Additional surgeries may be performed to improve the appearance of the lip and nose, close openings between the mouth and nose, help breathing, and stabilize and straighten the jaw.
Outlook / Prognosis
What is the prognosis (outlook) for children who have cleft lip and/or palate?
Although treatment may take many years and require several surgeries, most children affected by these conditions can achieve normal appearance, speech and eating.
How should dental care needs of children with cleft lips or palates be met?
Generally, the dental care needs of children who have clefts are the same as for other children. However, children with cleft lip and/or palate may have special problems related to missing, misshapen, or poorly positioned teeth that should be watched closely.
- Early dental care: Like other children, children born with cleft lip and/or cleft palate require proper cleaning, good nutrition, and fluoride treatment in order to have healthy teeth. Appropriate cleaning with a small, soft-bristled toothbrush should begin as soon as teeth appear. If a soft children’s toothbrush does not adequately clean the teeth because of the different shape of the mouth and teeth, the dentist may recommend a soft, mouthwash-containing sponge on a handle to swab the child’s teeth. Many dentists recommend that the first dental visit be scheduled at about 1 year of age, or earlier if there are special dental problems. Routine dental care can begin around 3 years of age.

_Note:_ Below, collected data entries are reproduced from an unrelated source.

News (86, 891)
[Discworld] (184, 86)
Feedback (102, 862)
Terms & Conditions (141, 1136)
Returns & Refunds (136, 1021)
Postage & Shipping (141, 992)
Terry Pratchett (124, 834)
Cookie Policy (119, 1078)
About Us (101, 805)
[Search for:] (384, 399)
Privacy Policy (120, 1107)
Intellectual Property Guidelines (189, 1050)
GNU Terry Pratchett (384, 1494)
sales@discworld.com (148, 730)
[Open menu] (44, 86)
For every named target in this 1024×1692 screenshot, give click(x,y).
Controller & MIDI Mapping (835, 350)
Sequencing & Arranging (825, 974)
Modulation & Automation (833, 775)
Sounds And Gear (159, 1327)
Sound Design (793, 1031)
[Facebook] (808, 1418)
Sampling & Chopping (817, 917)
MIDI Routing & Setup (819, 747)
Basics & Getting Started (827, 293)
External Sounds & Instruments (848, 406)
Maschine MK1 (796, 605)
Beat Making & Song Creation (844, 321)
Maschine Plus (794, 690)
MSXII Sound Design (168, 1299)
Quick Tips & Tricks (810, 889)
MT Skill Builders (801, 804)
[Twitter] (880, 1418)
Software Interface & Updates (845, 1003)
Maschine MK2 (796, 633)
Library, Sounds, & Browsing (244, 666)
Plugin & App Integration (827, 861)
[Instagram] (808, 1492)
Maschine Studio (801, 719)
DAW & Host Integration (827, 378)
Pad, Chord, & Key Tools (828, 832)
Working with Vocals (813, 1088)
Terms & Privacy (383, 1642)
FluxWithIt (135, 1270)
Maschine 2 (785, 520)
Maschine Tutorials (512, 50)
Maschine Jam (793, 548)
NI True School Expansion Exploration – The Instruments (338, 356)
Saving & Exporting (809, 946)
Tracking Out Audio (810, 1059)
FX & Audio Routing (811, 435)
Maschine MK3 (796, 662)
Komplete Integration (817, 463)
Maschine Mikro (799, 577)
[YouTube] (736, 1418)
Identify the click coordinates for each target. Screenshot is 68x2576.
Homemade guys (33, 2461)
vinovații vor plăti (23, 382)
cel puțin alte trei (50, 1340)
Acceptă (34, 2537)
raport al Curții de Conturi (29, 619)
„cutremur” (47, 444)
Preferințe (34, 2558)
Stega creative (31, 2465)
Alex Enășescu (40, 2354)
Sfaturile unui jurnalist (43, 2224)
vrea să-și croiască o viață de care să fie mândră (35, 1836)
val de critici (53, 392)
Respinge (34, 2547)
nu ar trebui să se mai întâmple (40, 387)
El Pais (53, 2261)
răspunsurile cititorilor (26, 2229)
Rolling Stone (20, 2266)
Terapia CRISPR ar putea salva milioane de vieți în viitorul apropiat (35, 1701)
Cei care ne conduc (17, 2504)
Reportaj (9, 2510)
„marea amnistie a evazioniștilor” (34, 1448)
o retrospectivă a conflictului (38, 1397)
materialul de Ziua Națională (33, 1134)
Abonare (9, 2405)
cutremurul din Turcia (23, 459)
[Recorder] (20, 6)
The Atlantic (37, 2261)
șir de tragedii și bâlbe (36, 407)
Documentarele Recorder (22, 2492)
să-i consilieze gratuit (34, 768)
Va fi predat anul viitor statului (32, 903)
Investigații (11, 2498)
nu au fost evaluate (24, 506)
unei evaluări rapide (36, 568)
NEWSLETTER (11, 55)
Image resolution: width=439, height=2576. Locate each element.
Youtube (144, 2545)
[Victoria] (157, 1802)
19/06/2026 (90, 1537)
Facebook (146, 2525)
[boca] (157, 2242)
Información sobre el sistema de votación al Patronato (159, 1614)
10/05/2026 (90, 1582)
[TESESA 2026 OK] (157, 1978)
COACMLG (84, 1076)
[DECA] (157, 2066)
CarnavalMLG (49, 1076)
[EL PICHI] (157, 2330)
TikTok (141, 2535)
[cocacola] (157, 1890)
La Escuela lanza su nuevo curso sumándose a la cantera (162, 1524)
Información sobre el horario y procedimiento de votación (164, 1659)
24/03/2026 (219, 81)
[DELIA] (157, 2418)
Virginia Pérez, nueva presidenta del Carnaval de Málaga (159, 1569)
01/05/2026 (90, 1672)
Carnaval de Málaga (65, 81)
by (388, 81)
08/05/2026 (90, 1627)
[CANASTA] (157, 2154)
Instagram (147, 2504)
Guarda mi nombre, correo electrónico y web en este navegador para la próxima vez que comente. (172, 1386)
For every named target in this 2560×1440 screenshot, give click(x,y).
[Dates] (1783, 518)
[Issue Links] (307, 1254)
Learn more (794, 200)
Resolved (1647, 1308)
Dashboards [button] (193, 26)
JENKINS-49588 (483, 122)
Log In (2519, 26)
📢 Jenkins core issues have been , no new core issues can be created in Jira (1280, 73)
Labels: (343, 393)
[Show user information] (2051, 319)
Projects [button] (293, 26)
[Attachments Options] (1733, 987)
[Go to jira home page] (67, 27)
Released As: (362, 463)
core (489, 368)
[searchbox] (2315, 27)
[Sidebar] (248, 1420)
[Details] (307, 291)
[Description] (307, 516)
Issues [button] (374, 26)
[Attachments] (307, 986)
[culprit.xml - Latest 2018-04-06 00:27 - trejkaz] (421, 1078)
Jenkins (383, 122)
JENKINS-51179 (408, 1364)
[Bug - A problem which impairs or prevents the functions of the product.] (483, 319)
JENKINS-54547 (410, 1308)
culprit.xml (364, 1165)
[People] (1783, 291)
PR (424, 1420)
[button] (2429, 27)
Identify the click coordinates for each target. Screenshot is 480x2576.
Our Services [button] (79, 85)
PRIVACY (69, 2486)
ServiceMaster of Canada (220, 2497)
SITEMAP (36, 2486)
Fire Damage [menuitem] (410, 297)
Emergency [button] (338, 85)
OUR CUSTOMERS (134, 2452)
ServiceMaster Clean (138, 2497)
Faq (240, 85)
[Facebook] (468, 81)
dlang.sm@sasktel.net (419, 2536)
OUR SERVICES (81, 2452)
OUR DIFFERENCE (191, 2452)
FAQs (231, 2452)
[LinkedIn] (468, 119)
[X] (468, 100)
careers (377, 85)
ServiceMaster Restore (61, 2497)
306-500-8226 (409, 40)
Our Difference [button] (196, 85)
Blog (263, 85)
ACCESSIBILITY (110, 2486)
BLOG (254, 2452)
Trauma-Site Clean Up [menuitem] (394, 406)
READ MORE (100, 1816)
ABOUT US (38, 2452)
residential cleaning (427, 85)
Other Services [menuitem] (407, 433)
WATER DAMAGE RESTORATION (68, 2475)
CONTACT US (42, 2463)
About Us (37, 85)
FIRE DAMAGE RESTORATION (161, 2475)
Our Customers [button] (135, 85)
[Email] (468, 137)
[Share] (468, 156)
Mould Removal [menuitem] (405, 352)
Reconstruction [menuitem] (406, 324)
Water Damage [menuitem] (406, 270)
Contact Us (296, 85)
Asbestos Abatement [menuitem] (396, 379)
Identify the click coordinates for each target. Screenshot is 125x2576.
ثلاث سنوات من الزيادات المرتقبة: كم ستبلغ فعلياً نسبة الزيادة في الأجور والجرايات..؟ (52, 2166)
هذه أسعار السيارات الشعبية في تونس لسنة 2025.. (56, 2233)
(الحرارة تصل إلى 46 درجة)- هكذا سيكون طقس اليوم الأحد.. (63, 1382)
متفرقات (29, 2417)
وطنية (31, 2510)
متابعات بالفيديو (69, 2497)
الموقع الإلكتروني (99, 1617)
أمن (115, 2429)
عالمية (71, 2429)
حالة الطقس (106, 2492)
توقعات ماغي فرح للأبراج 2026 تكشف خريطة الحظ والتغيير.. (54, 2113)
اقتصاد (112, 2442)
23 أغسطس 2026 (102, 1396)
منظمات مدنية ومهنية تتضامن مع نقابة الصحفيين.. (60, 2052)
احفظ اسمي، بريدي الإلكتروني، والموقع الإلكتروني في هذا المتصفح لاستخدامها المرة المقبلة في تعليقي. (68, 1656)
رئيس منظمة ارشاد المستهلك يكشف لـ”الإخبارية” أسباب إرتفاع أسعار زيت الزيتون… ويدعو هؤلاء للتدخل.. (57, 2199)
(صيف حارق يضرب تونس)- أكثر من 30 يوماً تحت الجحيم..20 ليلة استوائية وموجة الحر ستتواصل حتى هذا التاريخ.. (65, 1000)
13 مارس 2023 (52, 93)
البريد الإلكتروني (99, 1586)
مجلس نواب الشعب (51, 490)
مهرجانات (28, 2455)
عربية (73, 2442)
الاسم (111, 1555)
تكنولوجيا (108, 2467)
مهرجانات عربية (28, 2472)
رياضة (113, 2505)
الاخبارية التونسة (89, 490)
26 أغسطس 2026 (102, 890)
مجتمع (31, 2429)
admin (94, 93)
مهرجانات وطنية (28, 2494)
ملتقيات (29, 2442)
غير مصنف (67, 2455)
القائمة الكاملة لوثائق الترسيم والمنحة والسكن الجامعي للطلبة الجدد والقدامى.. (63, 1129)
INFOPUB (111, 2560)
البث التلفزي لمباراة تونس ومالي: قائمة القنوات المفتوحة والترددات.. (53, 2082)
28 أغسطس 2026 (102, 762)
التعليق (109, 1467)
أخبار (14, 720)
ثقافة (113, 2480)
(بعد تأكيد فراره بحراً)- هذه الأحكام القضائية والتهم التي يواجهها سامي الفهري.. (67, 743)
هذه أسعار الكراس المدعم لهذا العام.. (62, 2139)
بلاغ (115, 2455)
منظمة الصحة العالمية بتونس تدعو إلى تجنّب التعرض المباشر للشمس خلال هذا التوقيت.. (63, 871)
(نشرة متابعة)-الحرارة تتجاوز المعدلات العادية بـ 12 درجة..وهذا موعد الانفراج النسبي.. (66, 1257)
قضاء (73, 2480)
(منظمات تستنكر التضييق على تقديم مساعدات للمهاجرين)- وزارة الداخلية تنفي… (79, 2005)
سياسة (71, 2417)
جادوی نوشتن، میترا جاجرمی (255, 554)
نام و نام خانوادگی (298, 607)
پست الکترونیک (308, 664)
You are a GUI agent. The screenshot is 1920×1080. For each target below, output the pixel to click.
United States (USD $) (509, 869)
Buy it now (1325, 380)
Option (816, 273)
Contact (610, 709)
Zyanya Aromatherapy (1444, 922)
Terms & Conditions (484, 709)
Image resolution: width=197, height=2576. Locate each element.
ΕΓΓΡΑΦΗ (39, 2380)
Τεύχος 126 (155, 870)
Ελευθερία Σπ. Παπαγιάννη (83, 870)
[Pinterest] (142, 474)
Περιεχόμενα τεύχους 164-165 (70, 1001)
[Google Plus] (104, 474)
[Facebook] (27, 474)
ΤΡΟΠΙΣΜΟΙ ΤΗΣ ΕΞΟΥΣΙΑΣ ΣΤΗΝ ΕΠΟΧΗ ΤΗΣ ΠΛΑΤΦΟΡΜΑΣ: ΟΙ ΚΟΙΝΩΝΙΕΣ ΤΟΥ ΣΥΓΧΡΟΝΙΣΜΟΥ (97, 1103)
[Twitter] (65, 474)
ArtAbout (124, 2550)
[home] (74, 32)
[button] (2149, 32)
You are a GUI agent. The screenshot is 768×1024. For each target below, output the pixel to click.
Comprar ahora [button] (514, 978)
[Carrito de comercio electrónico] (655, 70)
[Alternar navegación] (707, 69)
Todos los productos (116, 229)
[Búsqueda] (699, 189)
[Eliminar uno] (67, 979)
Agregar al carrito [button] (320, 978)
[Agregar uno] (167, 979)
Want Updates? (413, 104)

- Orthodontic care: A first orthodontic evaluation occurs during the cleft and craniofacial clinic. After teeth appear, an orthodontist can further evaluate a child’s short and long-term dental needs. Most children with a cleft palate will require palatal expansion around age 6-7. After the permanent teeth erupt, an orthodontist can align the teeth. Orthodontic care is required also in preparation for jaw surgery (orthognathic surgery).
- Prosthodontic care: A prosthodontist may make a dental bridge to replace missing teeth, or special appliances called "speech bulbs" or "palatal lifts" to help close the nose from the mouth so that speech sounds more normal. The prosthodontist coordinates treatment with the oral or plastic surgeon and the speech pathologist.